Nasi Uduk Duile, Peluang Bisnis Nasi Uduk Khas Betawi Yang Omzetnya “Duile”

Mengusung brand Nasi Uduk Duile, Novi Tri Hendarta telah memiliki tiga mitra dan satu gerai pusat yang tersebar di Tangerang. Bagaimana peluang bisnisnya?

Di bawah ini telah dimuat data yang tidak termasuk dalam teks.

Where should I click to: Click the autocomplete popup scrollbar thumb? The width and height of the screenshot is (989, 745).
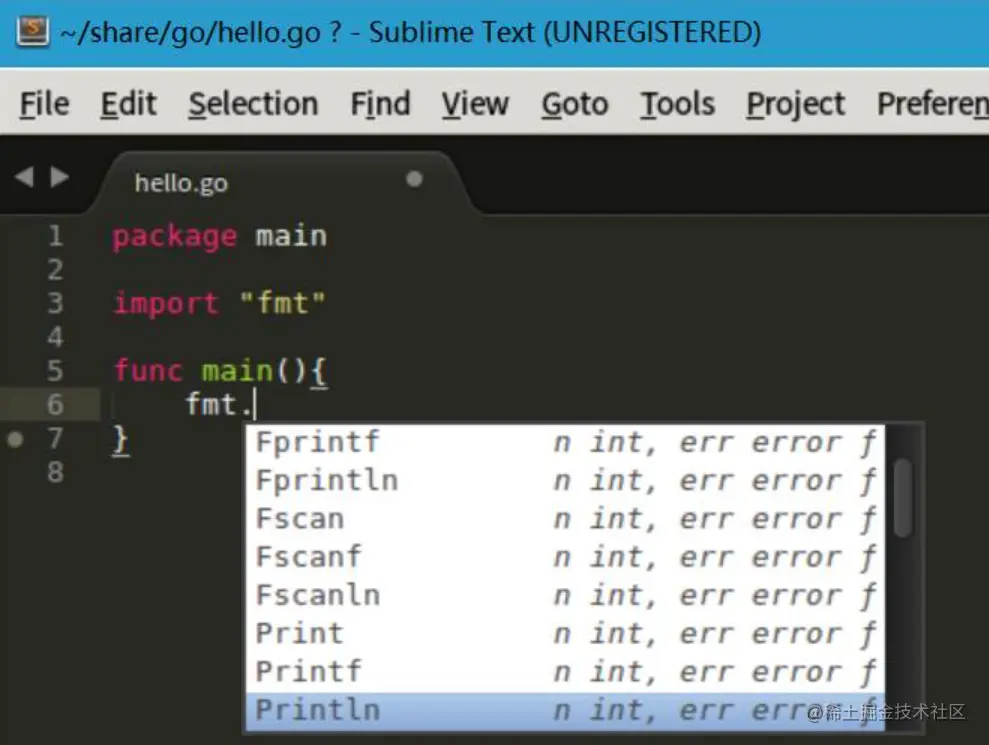[x=902, y=497]

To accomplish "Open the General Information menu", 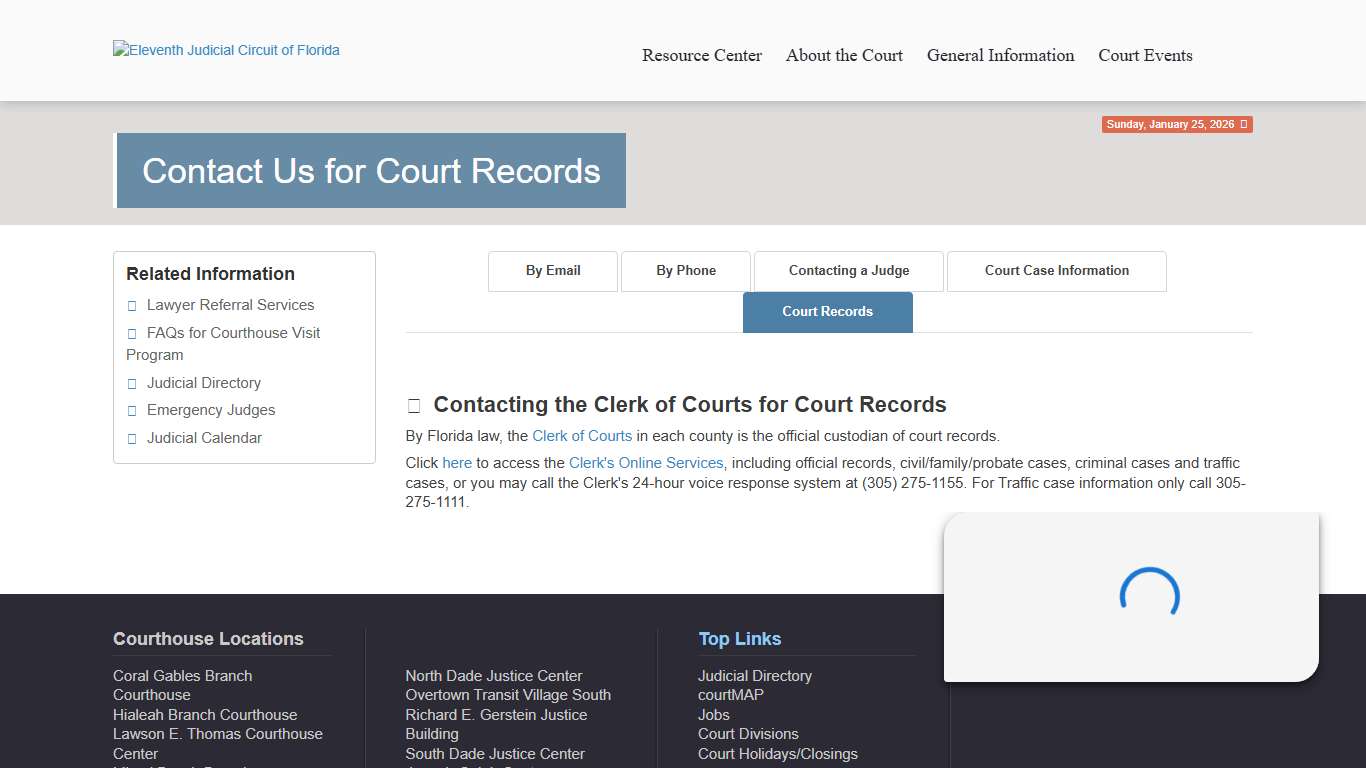I will [1000, 56].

Siapa yang tak tahu kuliner yang satu ini, terutama bagi mereka penduduk Jakarta. Ya, nasi uduk merupakan kuliner khas yang ada di ibu kota yang selalu menjadi favorit disaat kapanpun. Salah satu pelaku bisnis yang menerapkan peluang franchise adalah Nasi Uduk Betawi Duile

Nasi memang telah menjadi bahan makanan pokok masyarakat Indonesia. Jenis olahannya pun telah beragam, salah satunya adalah nasi uduk yang diolah menggunakan santan, daun salam dan sereh.

Kuliner yang berasal dari masyarakat Betawi ini akan banyak dijumpai di kawasan Jabodetabek terutama pada pagi dan malam hari. Meskipun merupakan makanan khas Betawi namun saat ini penjualnya tidak hanya orang Betawi. Kedainya pun kini tidak hanya dijumpai di pinggiran jalan, namun kedai dan resto sekarang juga tak mau ketinggalan menjual kudapan yang satu ini.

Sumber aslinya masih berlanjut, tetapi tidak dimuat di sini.